I’m not sure whether an overriding message was part of the intent – after all, at its roots, it’s just a fun, exploitation flick – but a lot of the action (and humor) stems from the danger that comes from making assumptions about people, especially under intense conditions. Throughout the course of the film, very little is what it first appears to be, and while the action is over-the-top; Biehn drives home this theme, for the most part, very subtly. A lesser writer/director would have clobbered the audience over their heads with more “Get it? Get it?” moments and lines. Michael Biehn, on the other hand, prefers the old fashioned way, and does the clobbering with blunt objects – repeatedly, and quite creatively.
Stylistically speaking, like ATB and Hobo…, The Victim departs from traditional grindhouse movies in that, simply put, it looks a lot cleaner. In Grindhouse, special techniques were employed to add a layer of digital “noise” in order to make it look as if Planet Terror and Death Proof were films that had been left out of the canisters, on the floor of the projector room in a sleazy movie house for a decade or so – a look some might say is an essential trope of the genre. For me, it’s a toss-up. There is a nostalgia factor to contemporary exploitation films, and when I see them in a nice, clean theater with a good sound system, and on a screen that hasn’t been repeatedly doused with the sodas of dissatisfied customers, I can’t help but feel like a little something is missing. Then I remember that, back in the day, other things might be missing, like: the soundtrack, frames of film, and sometimes, entire scenes…

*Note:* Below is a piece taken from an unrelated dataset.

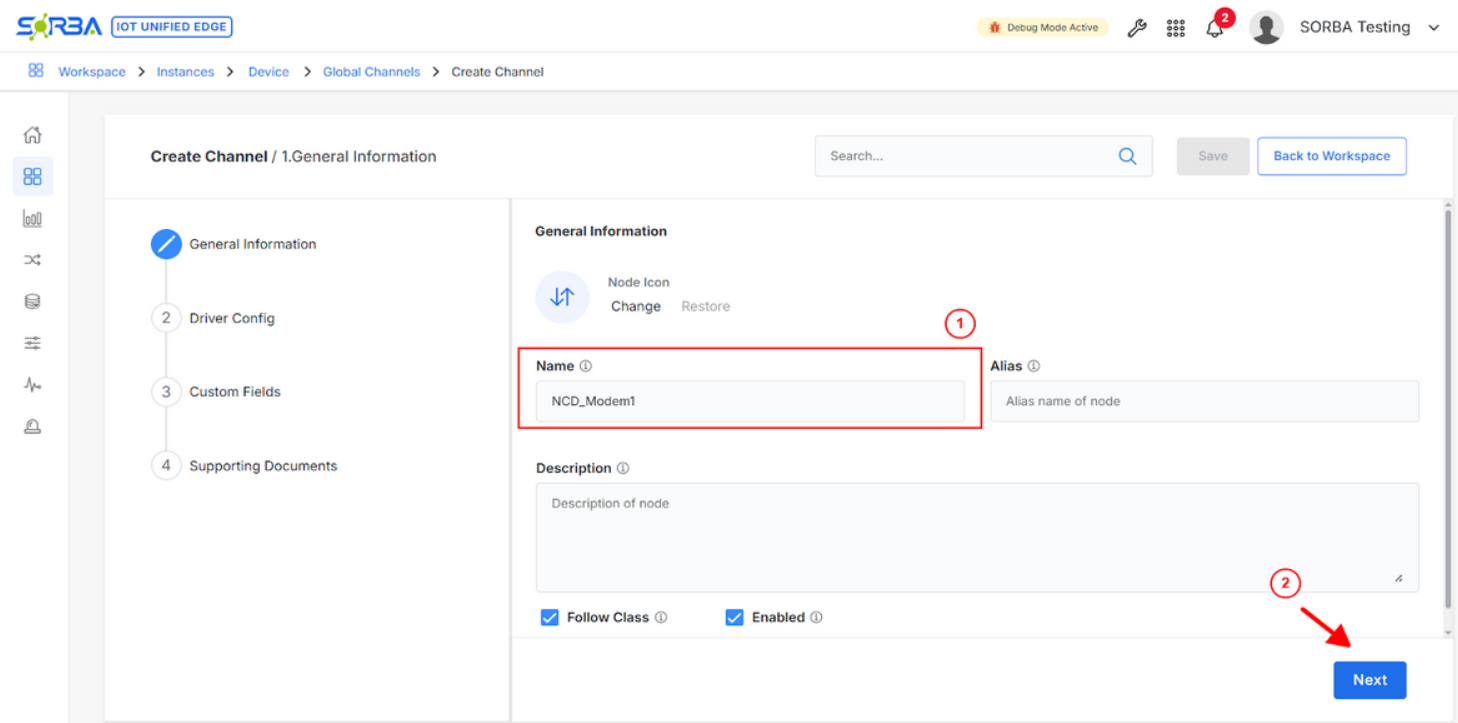Open the bar chart icon in sidebar
Screen dimensions: 1458x723
click(32, 219)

However, quality live exhibition most likely won’t be a “problem.” The current distribution model – as explained to the audience at the Q&A for last Saturday’s screening during the ITV Film Fest – is mainly to get it onto screens in college towns, and begin building a cult audience ASAP. On one hand, it’s understandable. It’s neither a mainstream, nor art-house, film and though it is getting better, most movie houses attempt to appeal to one of those broad audiences. Regardless, for those who enjoy exploitation movies of the 70’s and early 80’s, The Victim is absolutely worth seeking out in theaters – even if it bears the risk of enduring a room of drunken co-eds. However, while I’m not making an absolute prediction, something tells me (perhaps my own sense of hope) that it will come to the New Bev. What if I said “pretty please”?